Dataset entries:
============

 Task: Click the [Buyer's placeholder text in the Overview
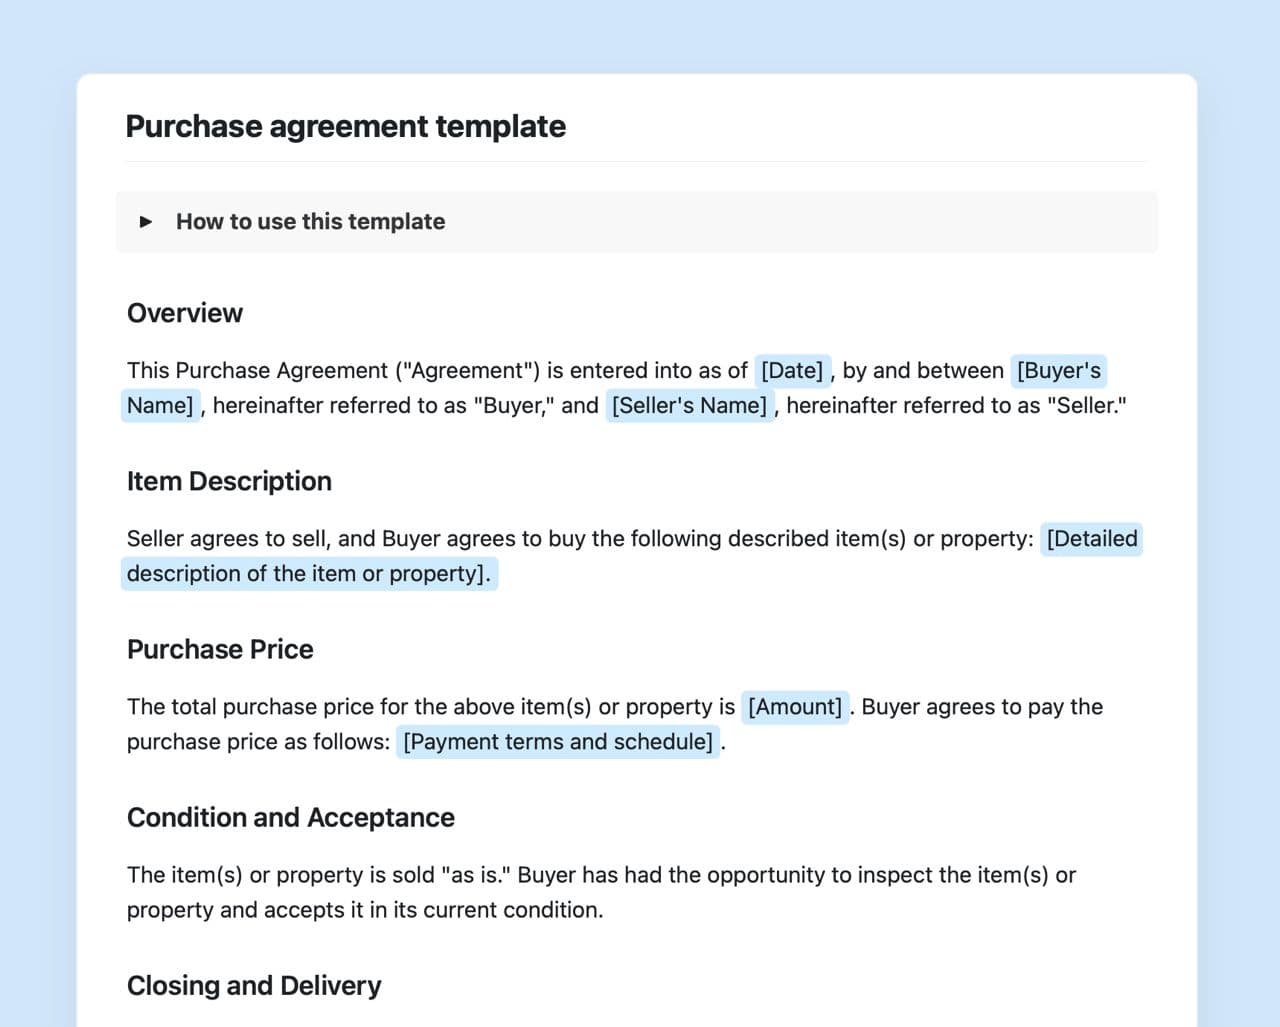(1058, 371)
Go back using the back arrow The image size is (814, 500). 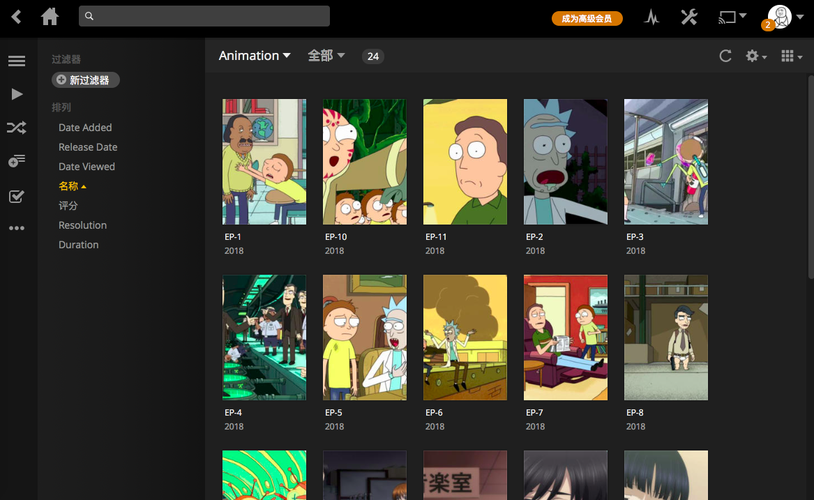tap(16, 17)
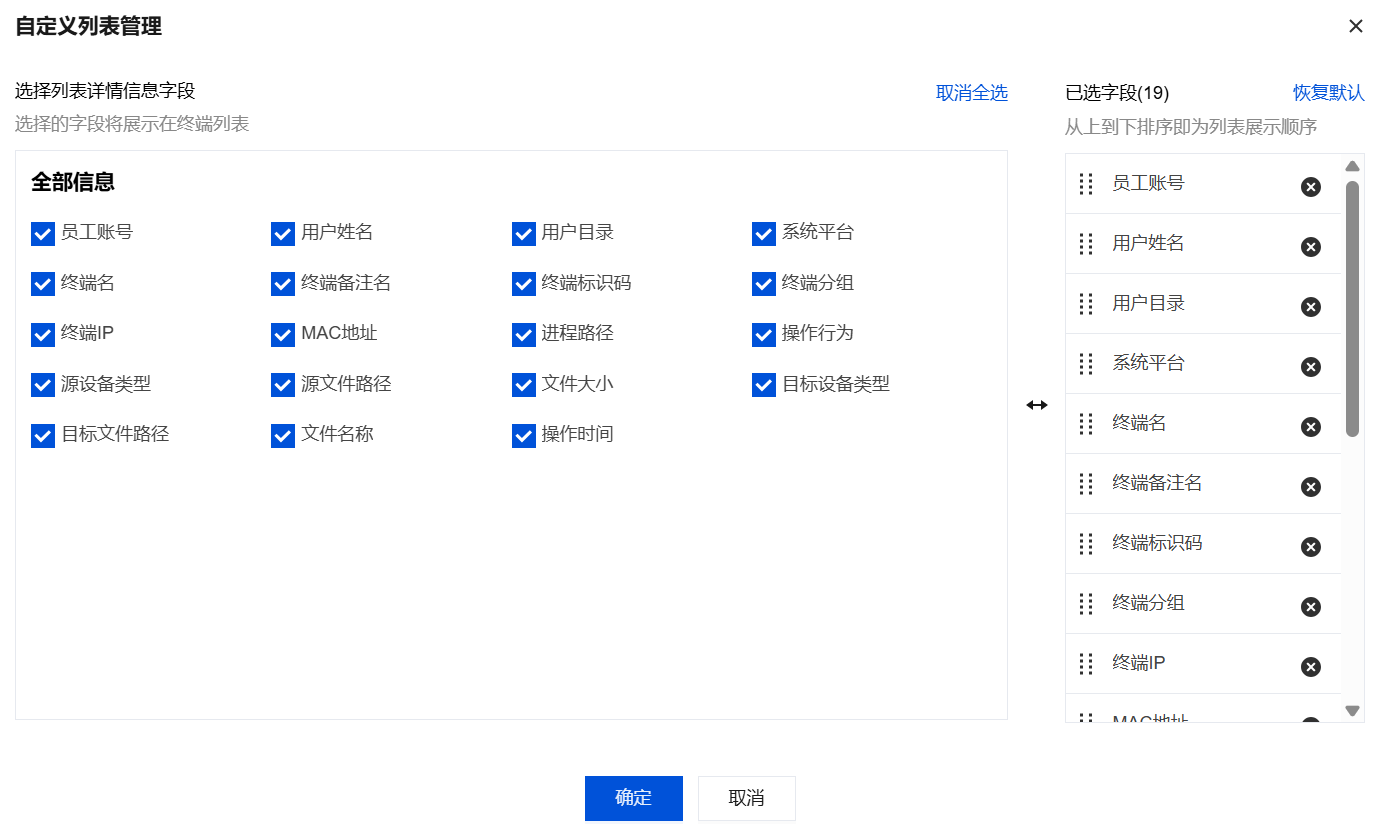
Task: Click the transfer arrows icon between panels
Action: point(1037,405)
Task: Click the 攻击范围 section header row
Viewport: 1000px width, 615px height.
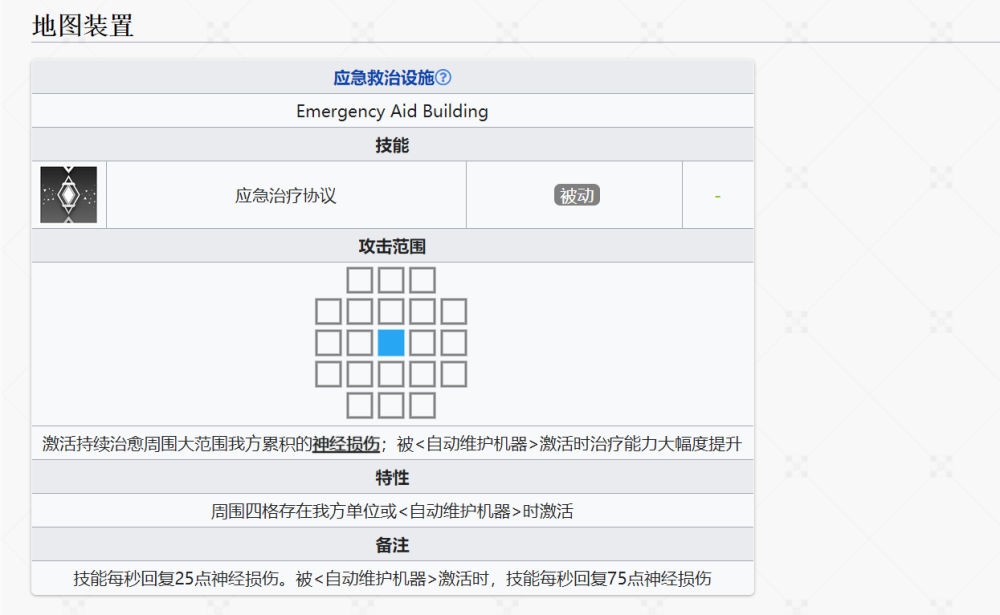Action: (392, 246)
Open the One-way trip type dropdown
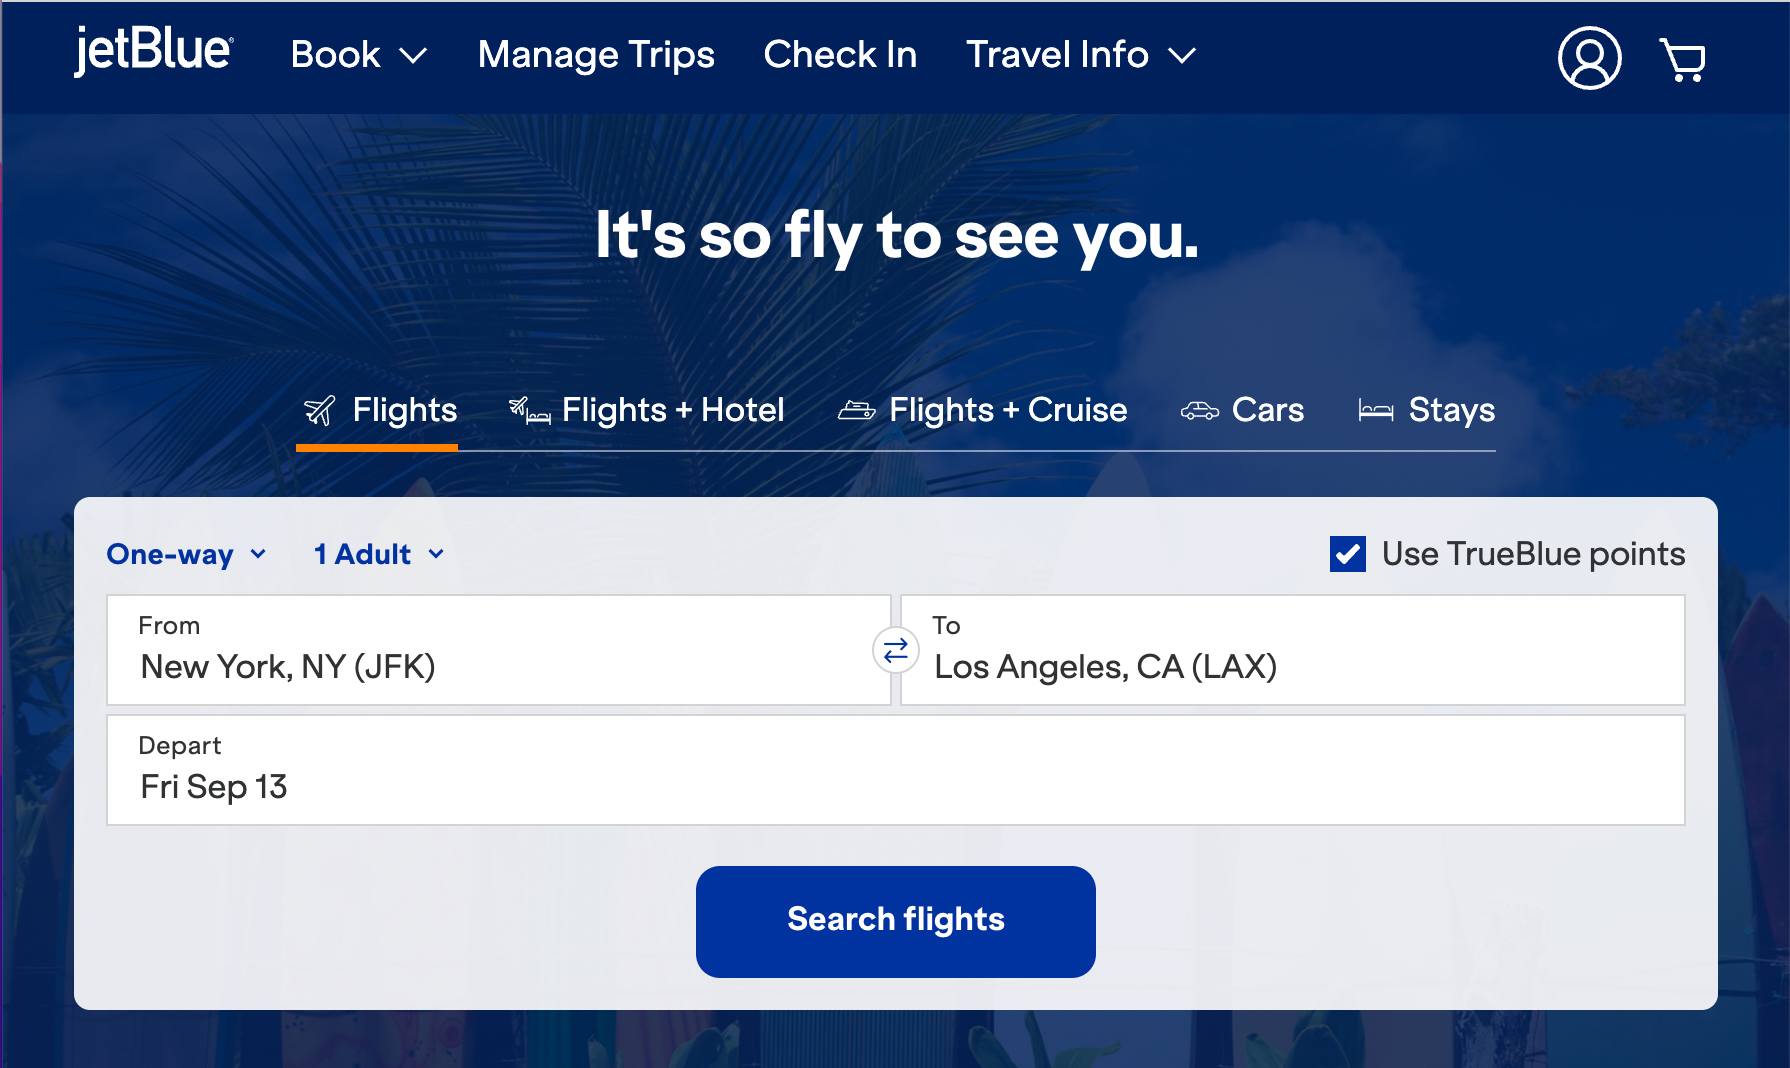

============

What is being asked:
Write out each line exactly, from the one containing "Task: Click the 攻击范围 section header row" through the end of the entries, and skip the pictures.

Task solution:
Task: Click the 攻击范围 section header row
Viewport: 1000px width, 615px height.
Action: (392, 246)
Open the One-way trip type dropdown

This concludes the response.